WASHINGTON, D.C. – U.S. Senator Angus King (I-Maine) joined 46 of his Senate colleagues to introduce a companion version of the House-passed Violence Against Women Reauthorization Act (VAWA) aiming to strengthen protections for women against domestic violence and sexual assault.
The legislation, which passed the House of Representatives on a bipartisan basis six months ago, would reauthorize VAWA through 2024, provide critical funding to anti-crime priorities, preserve advancements made in previous reauthorizations, and add a number of improvements to the current law, according to a news release from King’s office.

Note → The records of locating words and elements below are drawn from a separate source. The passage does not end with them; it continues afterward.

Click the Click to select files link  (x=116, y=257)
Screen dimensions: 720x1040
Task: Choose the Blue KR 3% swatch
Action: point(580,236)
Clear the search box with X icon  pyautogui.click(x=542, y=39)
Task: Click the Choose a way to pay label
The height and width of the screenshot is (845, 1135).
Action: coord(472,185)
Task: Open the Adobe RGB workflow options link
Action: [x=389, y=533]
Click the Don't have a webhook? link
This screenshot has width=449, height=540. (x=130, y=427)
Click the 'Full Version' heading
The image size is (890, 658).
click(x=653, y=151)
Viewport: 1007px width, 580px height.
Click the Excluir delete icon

“Violence against women is a nationwide epidemic – including in Maine, where more than half of all homicides are directly related to domestic violence,” said Senator King, in the release. “The Violence Against Women Act is one of our nation’s most important tools to fight domestic violence and sexual assault, but it has remained unauthorized for nearly a year. That is unacceptable. Standing alongside my colleagues in the Senate, and in solidarity with survivors of domestic and sexual violence, I urge the Majority Leader to bring this bill to the Senate floor for a vote and bipartisan passage.”
Key provisions in the bill include:
Provides services, protection, and justice for young victims of violence, including extending the Rape Prevention and Education grant program, addressing bullying of young people, improving grants focused on prevention education for students and expanding relevant training for school-based and campus health centers.
Preserves and expands housing protections for survivors. Protects Native American women by improving tribal access to federal crime information databases and reaffirming tribal criminal jurisdiction over non-Indian perpetrators of domestic violence, sexual assault, dating violence and stalking for all federally recognized Indian tribes and Alaskan Natives.
Provides economic security assistance for survivors by reauthorizing the National Resource Center on Workplace Responses. Protects employees from being fired because they are survivors of sexual assault or domestic violence and protects survivors’ eligibility to receive unemployment insurance.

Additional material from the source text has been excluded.